Construction patterns skew older locally (average year 1951 across the neighborhood, 26th of 47), while this asset s 1972 vintage is newer than much of the nearby stock a relative competitive point versus pre-1960 product. Investors should still anticipate system updates or selective modernization to sustain positioning against refreshed alternatives.
Amenities are modest but functional for daily needs: grocery and pharmacy access rank 8th and 3rd of 47 neighborhoods, respectively, while parks and cafes are limited. Average school ratings sit near the national middle, suggesting family appeal comparable to broader U.S. benchmarks without being a primary demand driver. Rents in the neighborhood benchmark toward the lower side of national ranges, and the rent-to-income profile around the area indicates manageable affordability pressure supportive of resident retention and steady renewal negotiations.
Within a 3-mile radius, recent population trends have been flat-to-soft while incomes have risen, and projections show a modest population edge-down alongside an increase in household count a pattern consistent with smaller household sizes. For investors, that mix typically preserves a broad tenant base for smaller unit types and supports occupancy stability, even if headline population growth is not a tailwind.

Relative to the Ashtabula metro, the neighborhood s crime rank is 44th of 47, indicating it compares favorably to most local neighborhoods. Nationally, the area sits below the midpoint for overall safety (around the 39th percentile), with property-related offenses comparing better than violent categories, which are closer to the national middle. Year-over-year changes suggest some volatility, so underwriting should consider trend variability rather than a single data point.
Regional employment access is driven by large corporate offices within commuting distance, helping support workforce renter demand and retention. Key draws include Progressive facilities, Parker-Hannifin, and a major Home Depot distribution node.
- Progressive Greens Building — corporate offices (31.3 miles)
- Progressive Discovery Building — corporate offices (31.9 miles)
- Progressive — corporate offices (32.7 miles) — HQ
- Parker-Hannifin — diversified industrials (34.4 miles) — HQ
- Home Depot Distribution Center — distribution & logistics (40.4 miles)
This 62-unit, 1972-vintage asset competes against an older neighborhood baseline, providing an edge over pre-1960 stock while leaving room for targeted renovations to enhance rent positioning.
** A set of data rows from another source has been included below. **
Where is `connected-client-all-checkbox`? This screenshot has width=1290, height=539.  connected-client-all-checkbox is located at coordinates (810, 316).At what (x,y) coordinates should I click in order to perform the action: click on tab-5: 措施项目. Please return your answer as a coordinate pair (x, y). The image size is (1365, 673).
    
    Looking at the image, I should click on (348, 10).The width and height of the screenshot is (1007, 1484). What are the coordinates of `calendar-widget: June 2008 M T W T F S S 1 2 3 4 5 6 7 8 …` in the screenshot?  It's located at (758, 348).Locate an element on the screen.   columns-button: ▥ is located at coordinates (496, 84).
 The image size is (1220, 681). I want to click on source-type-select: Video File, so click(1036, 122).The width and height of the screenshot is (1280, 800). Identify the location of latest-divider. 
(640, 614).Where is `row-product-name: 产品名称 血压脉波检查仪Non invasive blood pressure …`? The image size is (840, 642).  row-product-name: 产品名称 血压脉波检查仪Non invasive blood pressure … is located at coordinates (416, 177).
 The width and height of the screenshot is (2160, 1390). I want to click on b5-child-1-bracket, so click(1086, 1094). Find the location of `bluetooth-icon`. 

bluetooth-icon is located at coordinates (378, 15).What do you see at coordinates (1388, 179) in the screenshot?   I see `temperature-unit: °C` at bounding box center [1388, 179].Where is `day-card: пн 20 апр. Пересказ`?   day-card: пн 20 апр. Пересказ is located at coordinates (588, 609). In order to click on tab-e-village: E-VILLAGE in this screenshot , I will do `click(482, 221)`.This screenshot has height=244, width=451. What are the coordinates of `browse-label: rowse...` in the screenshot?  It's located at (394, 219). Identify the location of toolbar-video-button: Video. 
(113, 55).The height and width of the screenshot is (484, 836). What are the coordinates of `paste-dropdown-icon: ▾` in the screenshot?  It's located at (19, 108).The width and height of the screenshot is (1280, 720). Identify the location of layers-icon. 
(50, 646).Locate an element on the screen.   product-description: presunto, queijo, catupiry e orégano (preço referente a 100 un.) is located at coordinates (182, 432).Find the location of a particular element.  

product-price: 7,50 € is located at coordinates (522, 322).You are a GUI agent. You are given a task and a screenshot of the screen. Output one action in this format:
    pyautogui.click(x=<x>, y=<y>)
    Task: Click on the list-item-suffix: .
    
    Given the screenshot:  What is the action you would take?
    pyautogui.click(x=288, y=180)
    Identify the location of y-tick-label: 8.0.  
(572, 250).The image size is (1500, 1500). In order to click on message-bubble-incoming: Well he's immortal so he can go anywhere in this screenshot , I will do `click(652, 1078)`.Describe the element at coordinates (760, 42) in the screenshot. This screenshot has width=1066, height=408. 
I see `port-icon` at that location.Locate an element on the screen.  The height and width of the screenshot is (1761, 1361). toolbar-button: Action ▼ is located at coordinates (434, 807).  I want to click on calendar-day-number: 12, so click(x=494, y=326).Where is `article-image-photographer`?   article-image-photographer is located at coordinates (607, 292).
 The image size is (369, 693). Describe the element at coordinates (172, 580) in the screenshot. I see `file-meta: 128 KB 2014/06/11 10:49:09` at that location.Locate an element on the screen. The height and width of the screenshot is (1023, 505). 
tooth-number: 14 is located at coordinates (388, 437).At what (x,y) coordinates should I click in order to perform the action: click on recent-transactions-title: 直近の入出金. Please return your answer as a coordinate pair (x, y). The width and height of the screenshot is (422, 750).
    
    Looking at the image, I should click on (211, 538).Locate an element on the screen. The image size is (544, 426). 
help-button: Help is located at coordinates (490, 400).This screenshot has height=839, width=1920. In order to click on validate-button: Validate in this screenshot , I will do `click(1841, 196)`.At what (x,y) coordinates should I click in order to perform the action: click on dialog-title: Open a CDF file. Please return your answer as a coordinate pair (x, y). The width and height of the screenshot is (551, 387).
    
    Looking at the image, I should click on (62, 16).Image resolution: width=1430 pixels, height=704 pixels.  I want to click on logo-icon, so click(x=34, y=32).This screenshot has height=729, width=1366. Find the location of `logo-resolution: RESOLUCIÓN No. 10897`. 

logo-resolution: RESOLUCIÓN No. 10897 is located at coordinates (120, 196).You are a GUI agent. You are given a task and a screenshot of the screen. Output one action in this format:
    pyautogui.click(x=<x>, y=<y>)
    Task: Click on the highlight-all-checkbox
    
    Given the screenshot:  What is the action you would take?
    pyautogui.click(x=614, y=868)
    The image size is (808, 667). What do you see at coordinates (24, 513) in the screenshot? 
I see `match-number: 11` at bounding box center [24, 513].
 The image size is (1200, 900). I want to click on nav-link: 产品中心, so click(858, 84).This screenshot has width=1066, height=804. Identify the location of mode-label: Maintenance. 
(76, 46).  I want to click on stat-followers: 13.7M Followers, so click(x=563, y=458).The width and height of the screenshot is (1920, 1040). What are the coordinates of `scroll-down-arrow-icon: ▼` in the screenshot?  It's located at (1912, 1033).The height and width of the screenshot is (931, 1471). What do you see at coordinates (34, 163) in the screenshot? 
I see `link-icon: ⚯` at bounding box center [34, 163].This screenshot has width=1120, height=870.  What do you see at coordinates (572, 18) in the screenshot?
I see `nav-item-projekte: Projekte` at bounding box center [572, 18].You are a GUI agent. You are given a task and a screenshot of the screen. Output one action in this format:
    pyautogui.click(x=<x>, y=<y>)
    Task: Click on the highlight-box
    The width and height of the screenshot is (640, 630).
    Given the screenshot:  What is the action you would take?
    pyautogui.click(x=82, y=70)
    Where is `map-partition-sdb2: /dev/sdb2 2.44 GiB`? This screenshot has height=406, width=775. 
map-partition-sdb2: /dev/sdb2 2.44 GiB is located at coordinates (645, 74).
Neighborhood occupancy ranks 8th of 47 locally, and rent-to-income conditions suggest manageable affordability pressure a setup that can support retention and steady occupancy through cycles, based on CRE market data from WDSuite.
Within a 3-mile radius, population growth is muted even as household counts are projected to rise, pointing to smaller household sizes and a diversified renter pool over time. Home values are relatively accessible in context, which can temper pricing power but also sustain lease stability as multifamily remains a practical option versus ownership for many households.
- Newer-than-neighborhood vintage (1972) allows competitive positioning versus older local stock, with value-add potential through selective modernization.
- Neighborhood occupancy ranks 8th of 47 in the metro, supporting stable leasing and renewal potential.
- Rent-to-income dynamics indicate manageable affordability pressure, aiding retention and cash flow consistency.
- Risks: modest regional amenities, nationally middle-tier safety readings with some volatility, and accessible ownership options that may cap near-term pricing power.